The Mail Online reports on the problems facing swimmers who regularly swim in chlorinated water: Chlorine has been widely used to disinfect our water supply in the UK and most other developed countries for more than 100 years.
Chemical analyst and forensic toxicologist Dr Nitin Seetohul, of Nottingham Trent University, says: ‘When added to water, chlorine is incredibly efficient at destroying a broad spectrum of dangerous water-borne bacteria and viruses, to the extent that it is widely credited with wiping out diseases such as typhoid and cholera in developed countries.’
‘I have been campaigning to change the way we keep our swimming pools clean for the past 25 years,’ says Dr Wright.

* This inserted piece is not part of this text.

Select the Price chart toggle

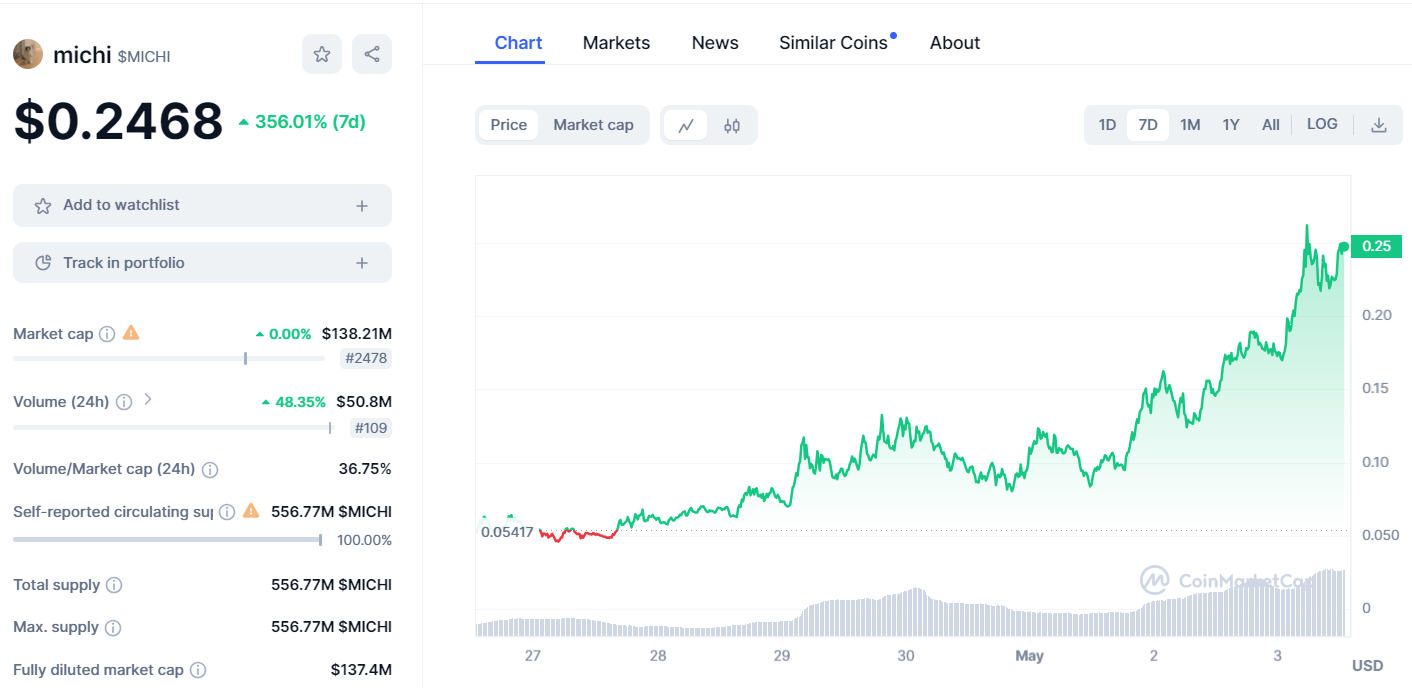coord(508,125)
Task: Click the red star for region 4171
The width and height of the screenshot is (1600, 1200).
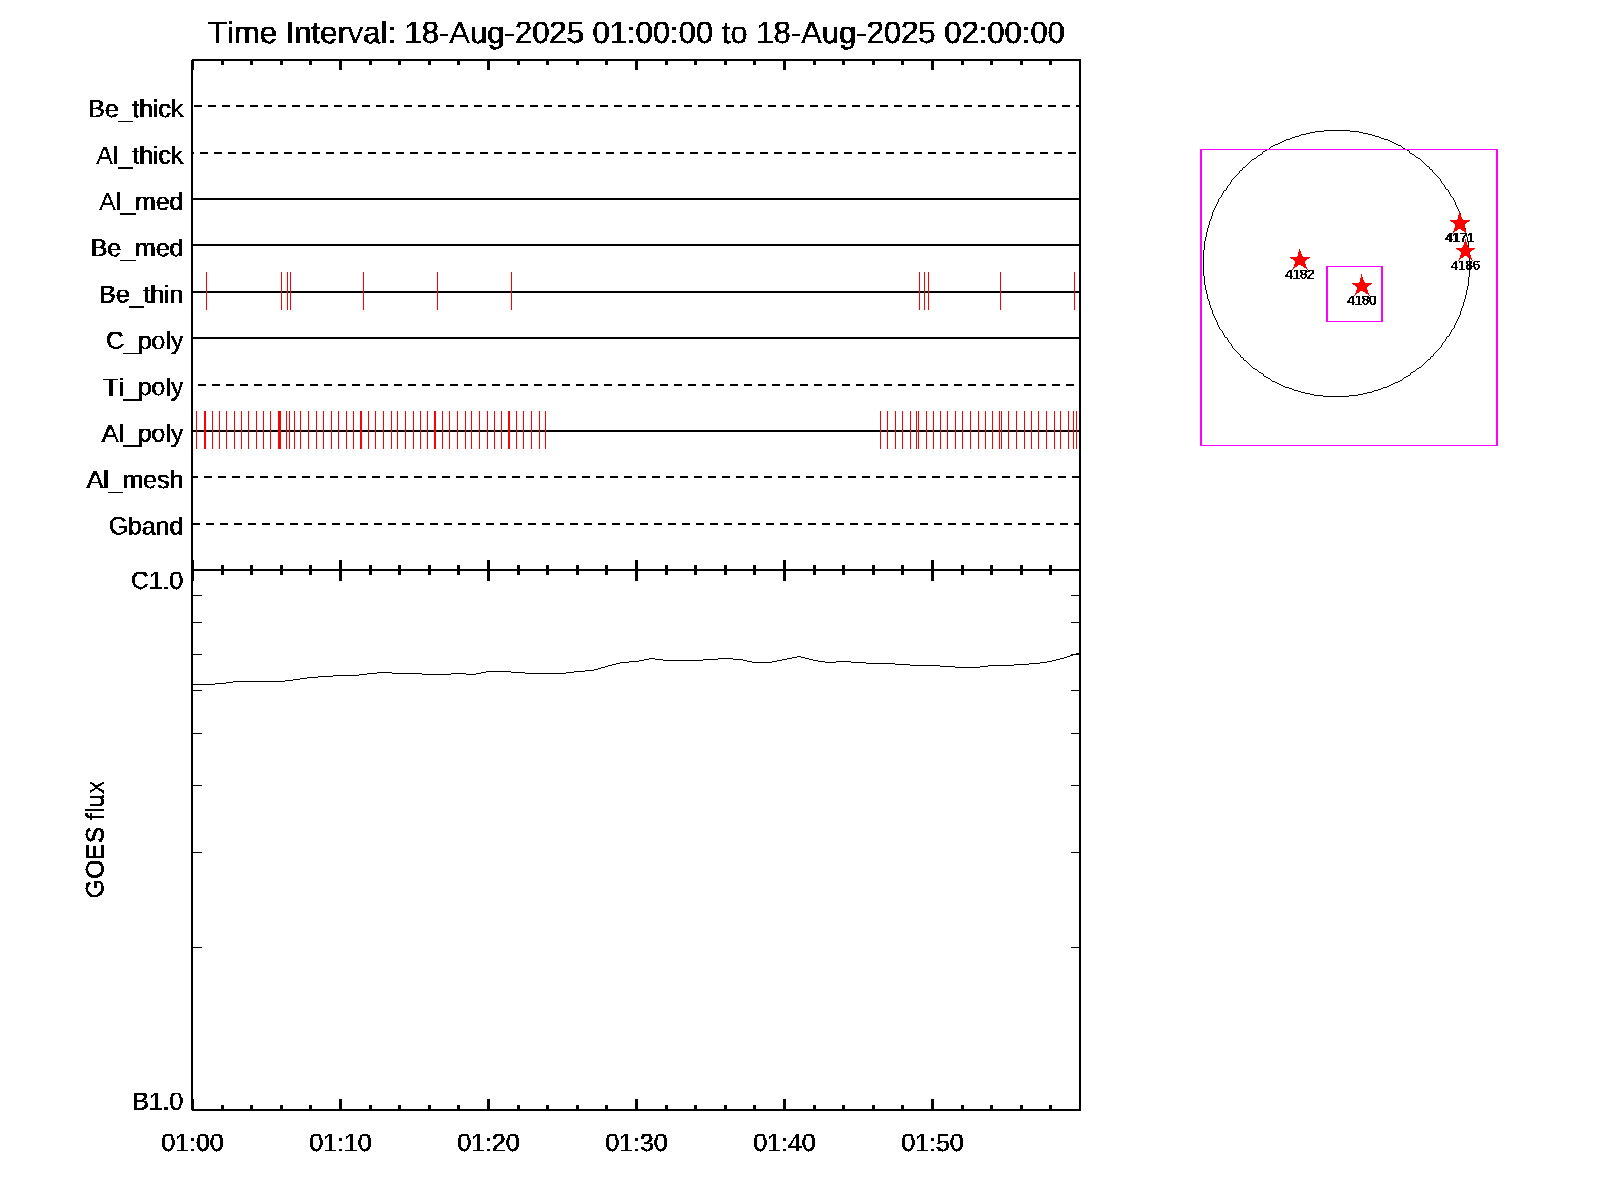Action: pyautogui.click(x=1459, y=224)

‘There are other, gentler ways of disinfecting swimming pools – such as ozone filtration, which involves pumping oxygen, in the form of ozone gas, through the water and then filtering it.’
The problem, in fact, is not chlorine itself, but the chemical by-products – chloramines – that occur when chlorine combines with nitrogen in the dirt and detritus found in swimming pools, such as skin particles, sweat, urine, bacteria and body oils.

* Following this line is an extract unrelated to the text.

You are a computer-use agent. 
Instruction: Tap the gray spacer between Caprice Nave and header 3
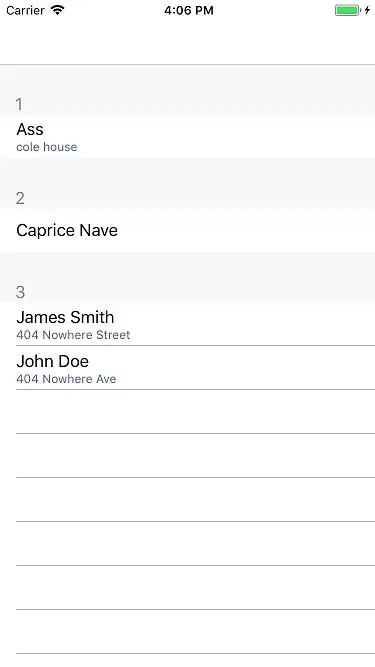click(188, 268)
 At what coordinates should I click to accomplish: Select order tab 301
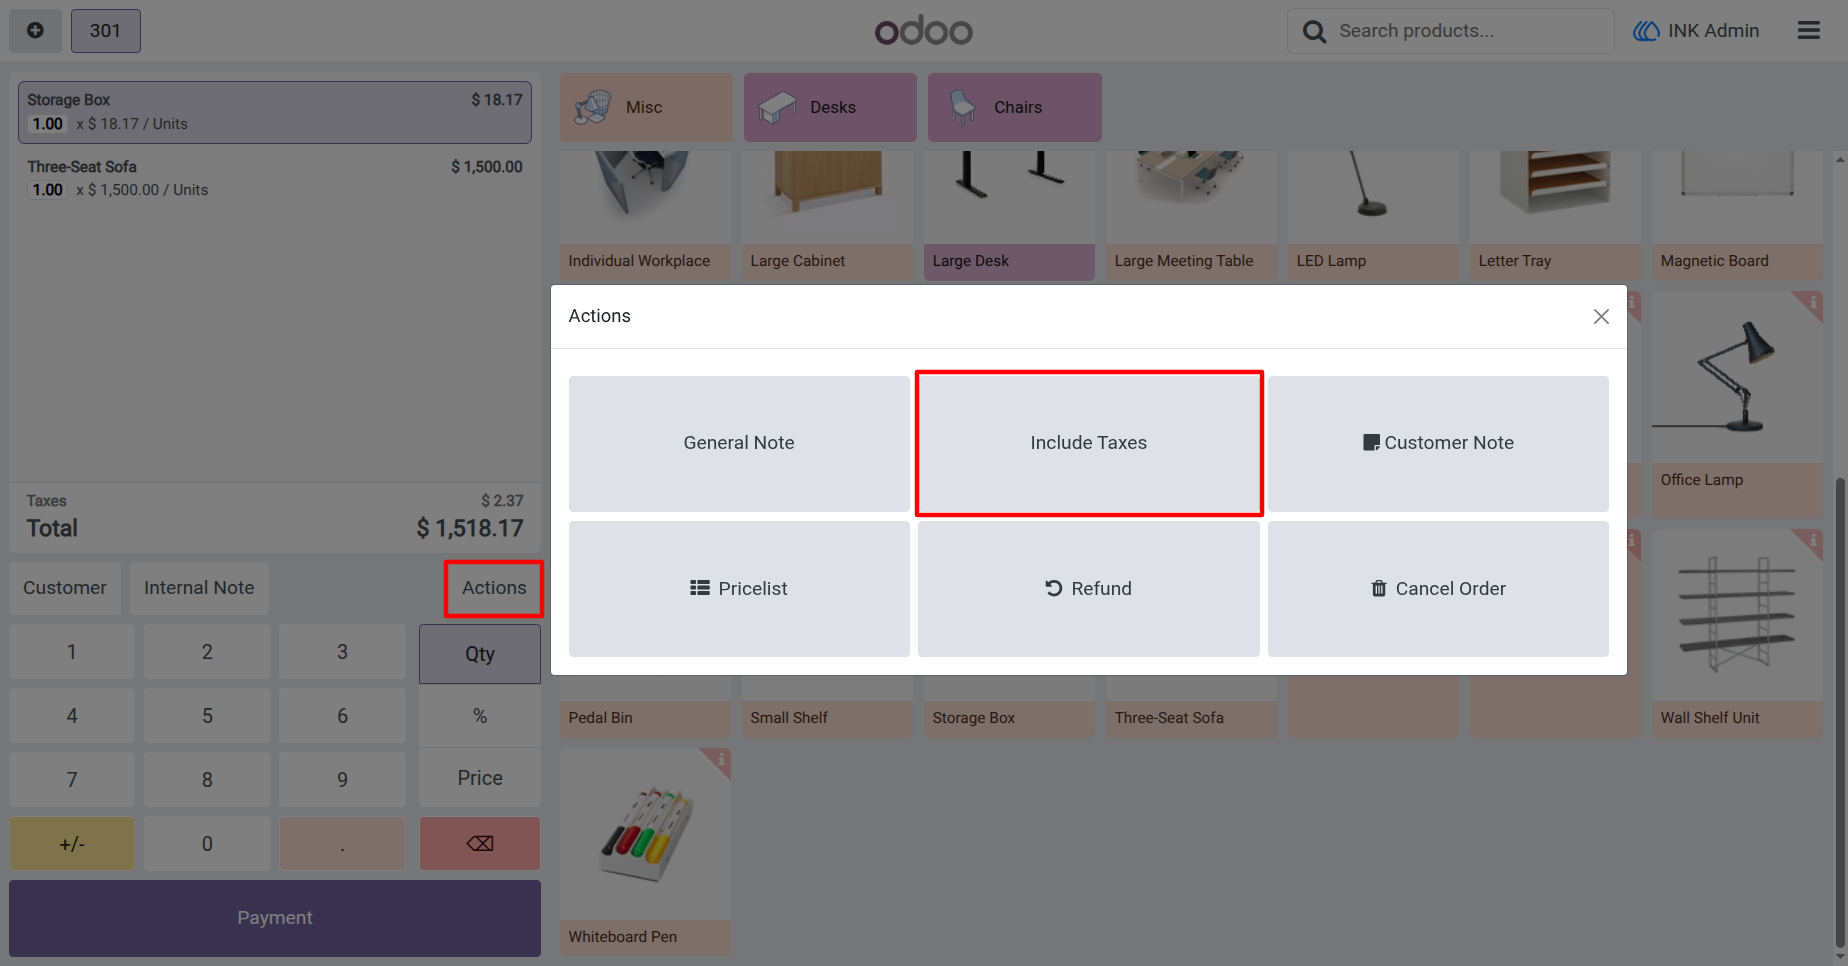point(105,31)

Dr Wright adds: ‘It’s these toxic by-products that give off that tell-tale “bleach” smell we associate with swimming pools and cause problems.’
The stronger the smell, the more unhealthy the pool is likely to be. Have a shower before swimming to remove any make up, dry skin flakes, hair products and body lotion. These residues can also react with the chlorine to create chloramine irritants.
An occasional swim is unlikely to do much harm, unless you are particularly sensitive to chlorine. But experts suggest anyone who swims once a week or more should be wary.
A …recent study of 50 elite athletes, published in the British Journal of Sports Medicine, showed that almost all the swimmers they examined had inflamed lung tissue, with those who spent the most time in chlorinated pools showing most changes.
‘Although more research is needed, it is thought that chlorine and it’s by-products, when inhaled or swallowed, can attack the cellular barriers in the lungs that protect them from allergens,’ says Dr Wright. This is why some experts believe persistent exposure to chemicals in cleaning products such as chlorine may also be responsible for the increase in allergies in the past 50 years.
Poorly maintained chlorinated swimming pools, have also been found to be responsible for ‘rapid and excessive’ dental erosion in keen swimmers.